As noted on Volokh Conspiracy, Orin Kerr has posted a very interesting article on SSRN about regulating virtual worlds. He is very much in favor of a hands-off approach:
When does conduct by an online player in a virtual world game trigger liability for a real-world crime? In the future, will new criminal laws be needed to account for new social harms that occur in virtual worlds? This short essay considers both questions. Part I argues that existing laws regulate virtual worlds with little or no regard to the virtual reality they foster. Criminal law tends to follow the physical rather than the virtual: it looks to what a person does rather than what the victim virtually perceives. This dynamic greatly narrows the role of criminal law in virtual worlds. Existing law will not recognize virtual murder, virtual threats, or virtual theft. Virtual worlds will be regulated like any other game, but their virtualness normally will have no independent legal resonance from the standpoint of criminal law.

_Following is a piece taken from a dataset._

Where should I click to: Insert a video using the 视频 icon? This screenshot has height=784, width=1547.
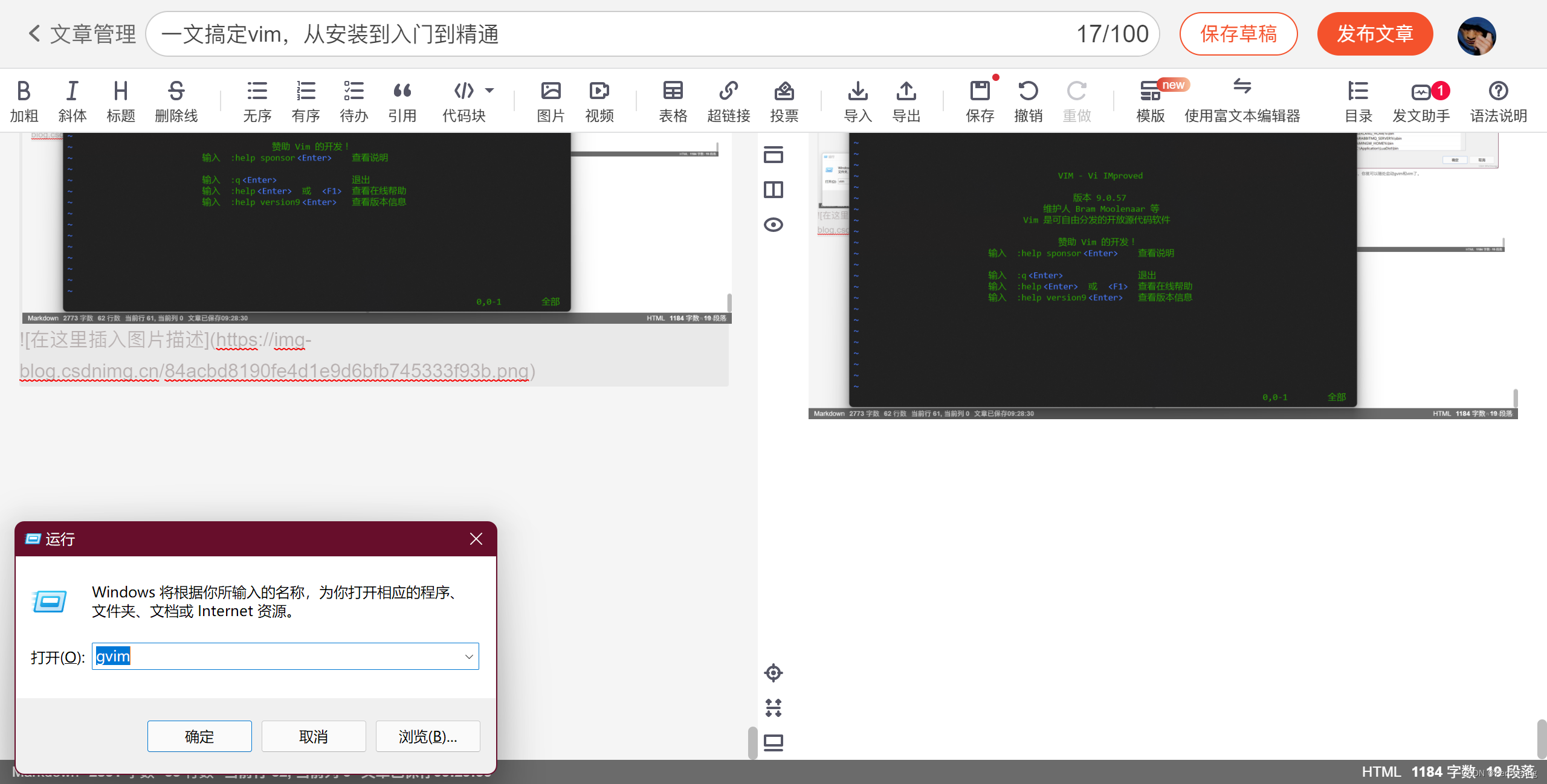(599, 100)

Part II turns to the normative question: Are new laws needed? It concludes that legislatures should not enact new criminal laws to account for the new social harms that may occur in virtual worlds. Virtual worlds at bottom are computer games, and games are artificial structures better regulated by game administrators than federal or state governments. The best punishment for a violation of a game comes from the game itself. Criminal law is a blunt instrument that should be used only as a last resort. The state's power to deny individuals their freedom is an extraordinary power, and it should be reserved for harms that other mechanisms cannot remedy. Online virtual worlds may seem real to some users, but unlike real life, they are mediated by game administrators who can take action with consequences internal to the game. Internal virtual harms should trigger internal virtual remedies. It is only when harms go outside the game that the criminal law should be potentially available to remedy wrongs not redressable elsewhere.

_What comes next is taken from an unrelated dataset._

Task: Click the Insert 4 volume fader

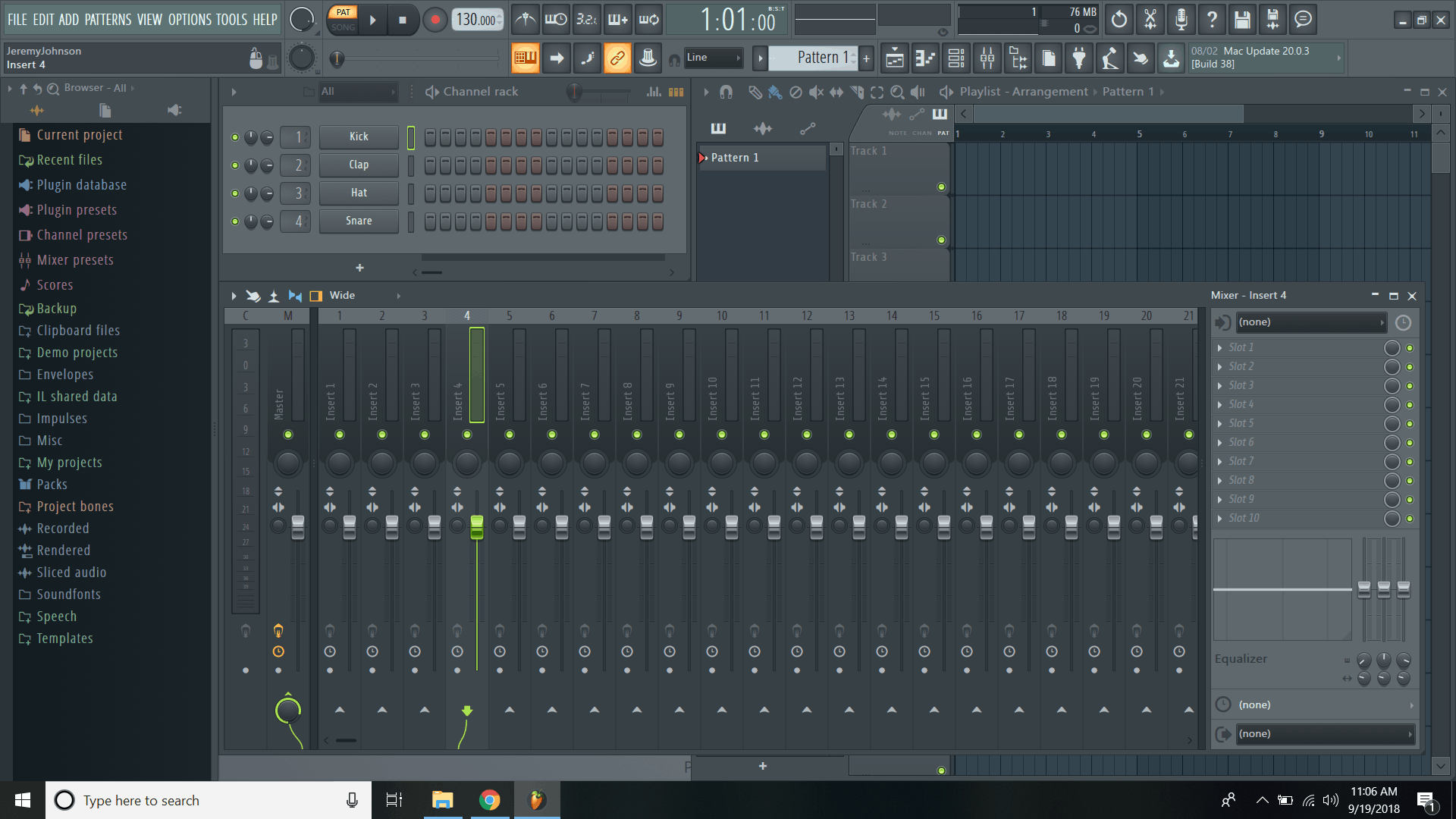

The article raises some very interesting points, but I was a little disappointed that Kerr gave such short consideration to online sex crimes. I wholeheartedly agree with Kerr that virtual rape is in no way like actual rape and should not be punished as such. However, I have argued that at least in some contexts, virtual rape could be cognizable as a property crime (since a person's avatar could be tainted, or diminished in monetary exchange value because of the sex crime). I probably agree with Kerr that a hands-off approach is preferable, but given that the Mr. Bungle incident is one of the more (in)famous online "crimes," I thought he could have done a bit more in that area.

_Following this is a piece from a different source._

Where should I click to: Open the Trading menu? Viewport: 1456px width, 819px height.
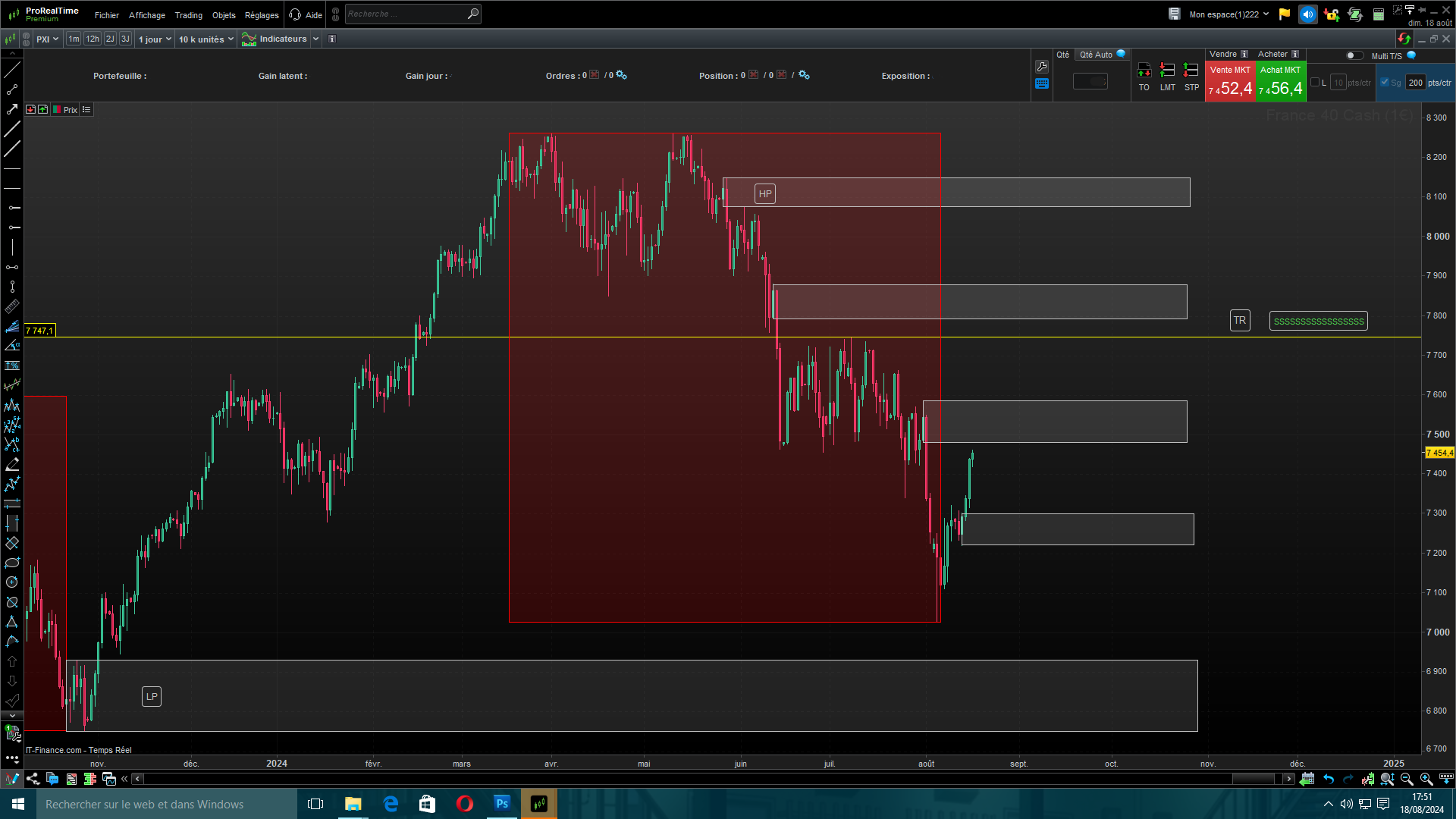tap(188, 15)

However, I've been thinking a bit more about lately about a different sort of crime that can occur in virtual worlds. I wonder about treating enticement or corruption of a minor crimes differently in an online world. Certainly, if an adult beckons a minor to have sexual relations with that adult, and the minor does so in the real world, that is a "real" crime. However, I wonder if conversations about sexual matters between minors and adults represent more or less danger in the virtual world. On the one hand, there is a higher degree of safety with two persons separated by the wide expanses of the World Wide Web. On the other hand, there is greater opportunity for victim grooming where potential molesters can build trust in the virtual world. Ultimately, I think the government might want to develop different rules for these types of enticement cases for virtual communications. However, I haven't thought through how these new rules would work. Kerr's article certainly addresses some meta-questions in the area, but I wonder if a hands-off approach makes sense in all sex crime contexts.
Kerr's article is now the subject of an interesting online debate between Saul Levmore and Kerr. You can find the first few posts in the debate at these links (I'm sure there will be more, but I will be out of the country when this post actually appears):
Legal Intervention in Virtual Worlds
Is There Any "There" There?
Debate: LIV
Real Legal Remedies for Virtual Harms?
"However, I wonder if conversations about sexual matters between minors and adults represent more or less danger in the virtual world."
Missouri has a proposed bill addressing that:http://www.house.mo.gov/billtracking/bills081/biltxt/intro/HB1637I.htm
"(4) Engages in any type of lewd communication or conversation which is pornographic for minors via the Internet, including but not limited to chatrooms, electronic mail, and instant messaging, with a minor knowing that the person being communicated to or conversed with is a minor or acting in reckless disregard of the likelihood that such a person is a minor."